The former Microsoft vice-president is quoted as saying: “I’m not one of those who subscribe to the theory that we are on an inexorable glide path into oblivion. There’s no reason to believe we have to accept ever declining numbers of readers. There comes a point at which you become relevant to a new audience. One of the exciting challenges is how you educate a younger audience, who only consume online, and get them to fall in love with newspapers.
“In our industry, the amount of information you can easily scan and absorb by reading a newspaper cannot be duplicated online. I subscribe to The Sunday Times and I also have the Sunday Times app.

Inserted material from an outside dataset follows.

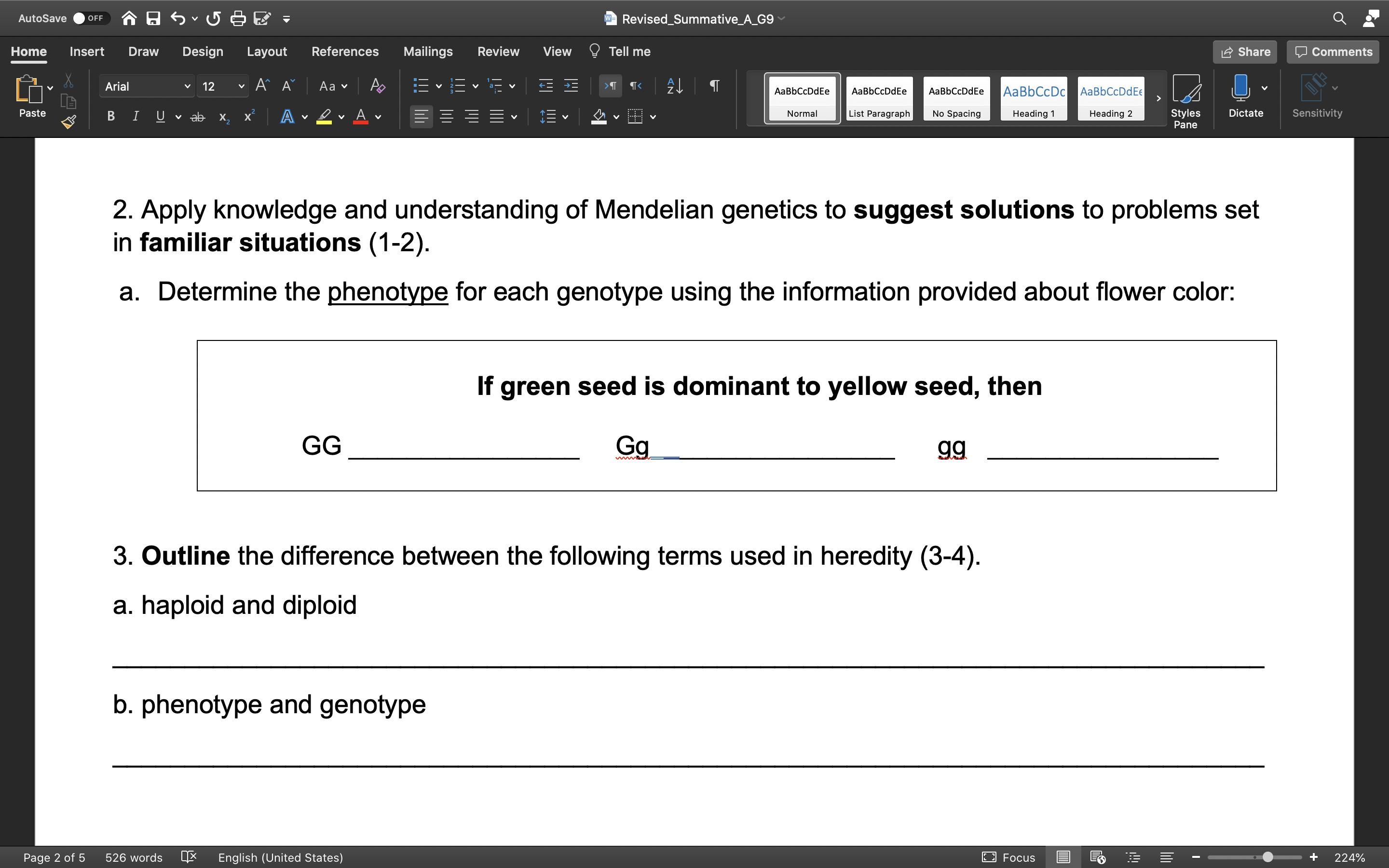
Task: Click the Increase Indent icon
Action: tap(571, 86)
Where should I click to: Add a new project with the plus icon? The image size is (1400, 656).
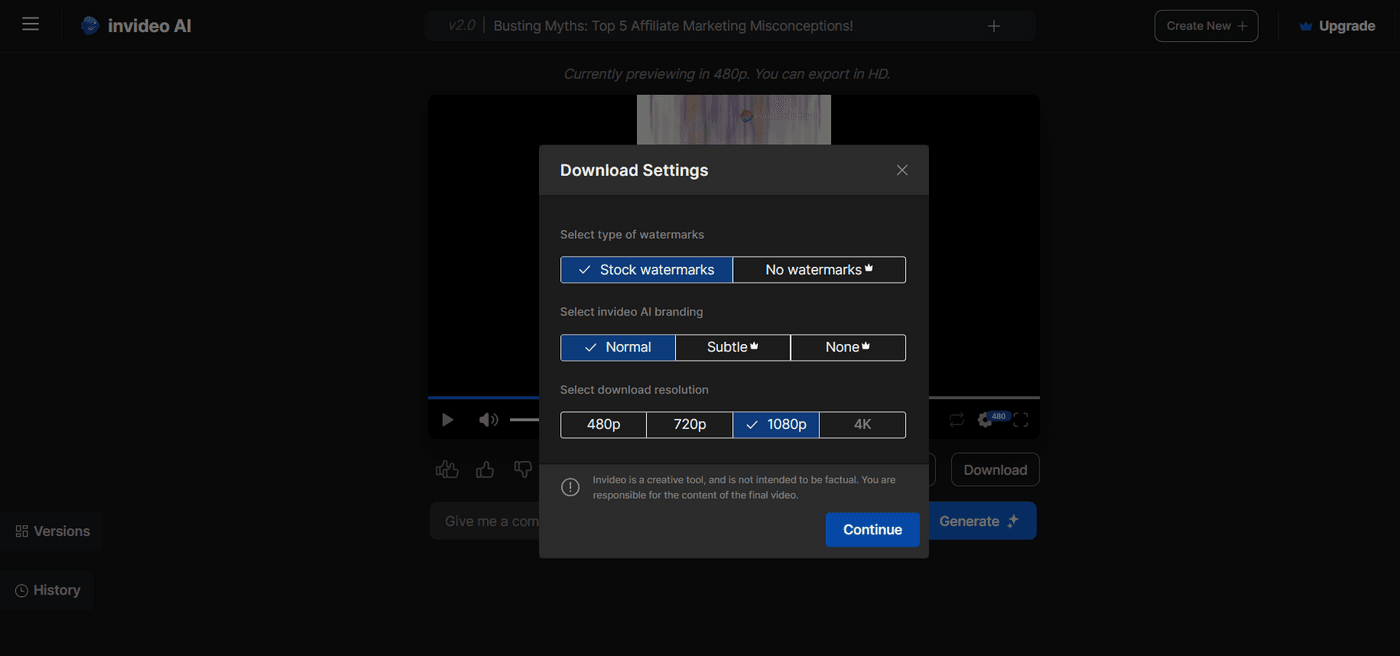[992, 25]
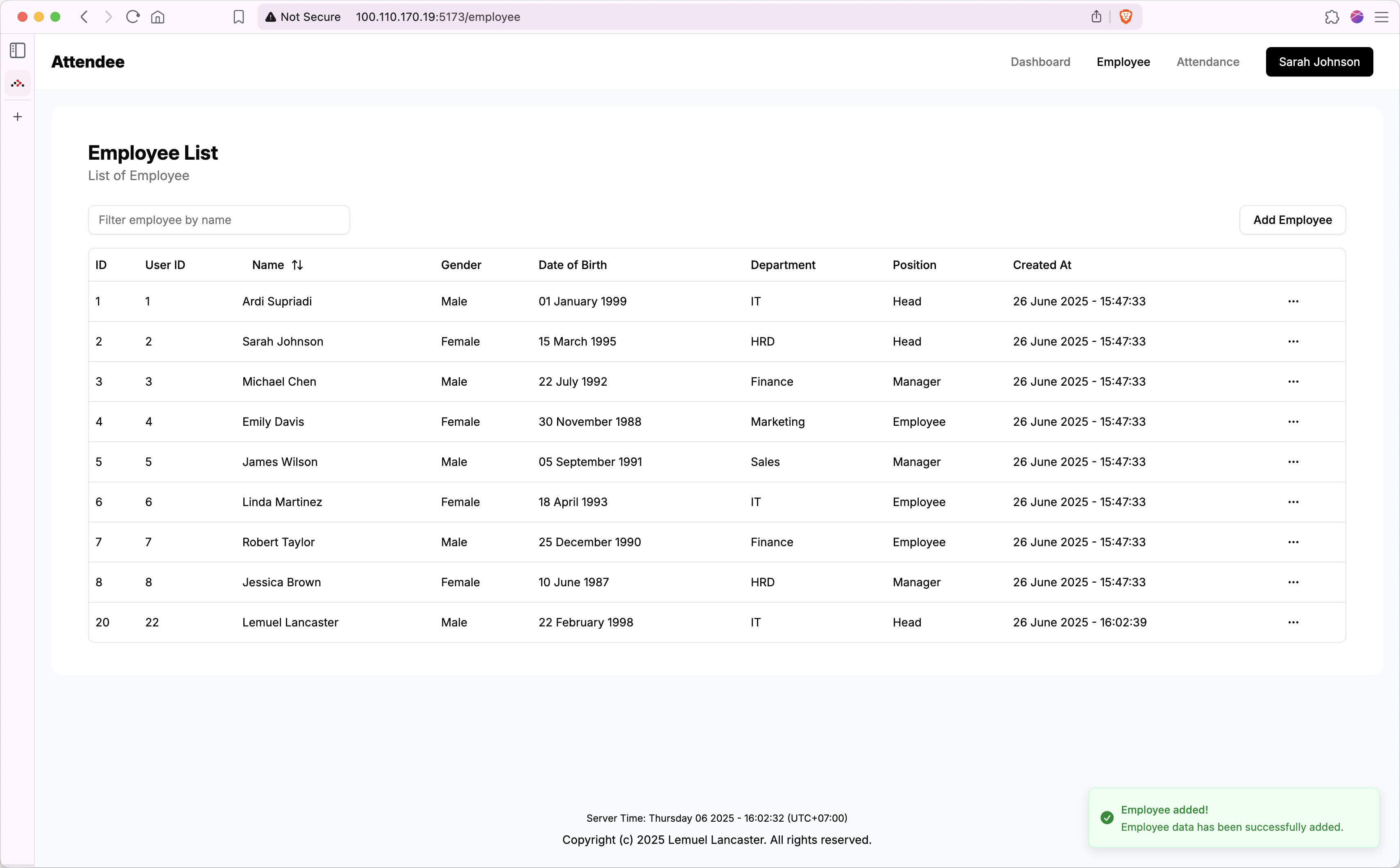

But the app would never be a substitute for the newspaper: I would use them together.”
After looking through 100 or so websites that reflect Johnston Press's 250-plus newspaper titles, he is further quoted, as saying: “The big question is what could they be? How can they be more of the digital campfire around which the voices gather in a community?”
He adds: “One of the things that excites me is where we take our websites from here and what other digital products we launch over time.”
And continues: “It’s an old cliché that content is king but it’s a cliché because it’s true and what Johnston Press has got is some awesome journalism and incredibly strong relationships in communities. The opportunities for an organisation that is, in many towns up and down this country, the only trusted brand, trusted with business and trusted with the audience, are limitless.”
Later in the interview, he says: “We’ve hardly started down the road of apps and one of the reasons I took this job is because I see local media becoming more important, not less important. As more and more people access the internet through devices like iPads and Smartphones – which know their users’ location – I think we’re at the beginning of a point in history where really local content becomes more relevant, more useful and more used.”
He bought around £35,000 worth of Johnston Press shares before joining the company and says he will continue to invest his own money. “I didn’t join the company without a strong belief that we’re going to be able to start growing in the right direction.
“Obviously, I have a lot of ideas about that but I’ll keep my powder dry until I’ve had a chance to talk to a lot of people. My next few weeks will be getting out and about, visiting the regions and starting to really understand the issues on the ground and what ideas people have got.”
The 46 year-old holds two non-executive roles – on the boards of William Hill and the British Film Institute.
And his message to staff? “I believe there is a huge amount of hope and reason to be optimistic about the future of Johnston Press. The staff are going to have to take that on trust from me initially but hopefully over time they will start to really believe what I believe, that we can make this migration to a hybrid print and digital business. Yes, that will mean changes in the way we work but it will hopefully make it a really positive and interesting business for the future.”